Dolgin finds ways in everywhere, and in unexpected places. He conjures up a miscellany of venues for performance, from the usual sites (like the Apollo) to a ship on the Ukraine’s Dneiper River (the first klezmer cruise) and Montreal’s Cinema l’Amour (where he’s especially thrilled to be, he says, because it’s “one of the first theaters for Yiddish plays and films”). Here he and the band perform, for one night only, “Socalled’s Porn Pop.” This comprises live accompaniment — including narration — to the circa ’70s porn films of Toby Ross, the subject of a documentary Dolgin is working on (“This is pretty meta,”” he observes to Beitel, “You’re a filmmaker filming me making a film about a filmmaker”). In part, Dolgin is reflecting on his own adolescence, when was figuring out his own (gay) sexuality with the help of “basically three magazines,” two shoplifted and one Playboy he stole from an uncle, “because it had guys in it.” And in part, he’s using Ross’ images and his own memories to examine the rhythms and nuances of sex as commodity and ideal, a means to identity, and of course, a perpetual performance.

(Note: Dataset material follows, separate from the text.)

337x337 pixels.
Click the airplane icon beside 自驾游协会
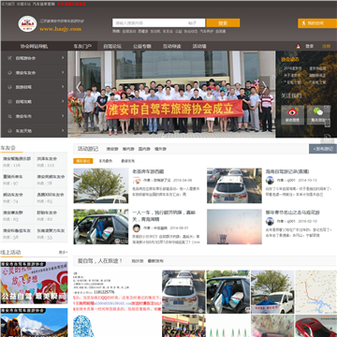coord(9,58)
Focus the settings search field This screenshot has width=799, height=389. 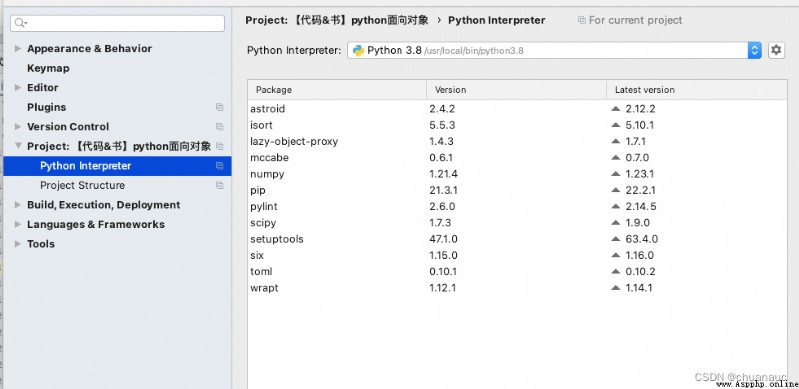click(x=118, y=23)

Dolgin’s own perpetual performance is intelligent and charismatic. When he visits his childhood home, his parents don’t so much fill in background as confirm what he’s still doing. “We used to call him the cheerer upper,” his mom says. “He was always wanting to, I guess, entertain, but to make people happy.” For Dolgin, then and now, this is a matter of finding those “magical” connections. Reading from a 1986 diary entry, he looks pleased and bemused by his observations on his suburban life: “Does anything new happen? No, absosmurfly nothing.” And so he’s found his own ways to make what seems old new again.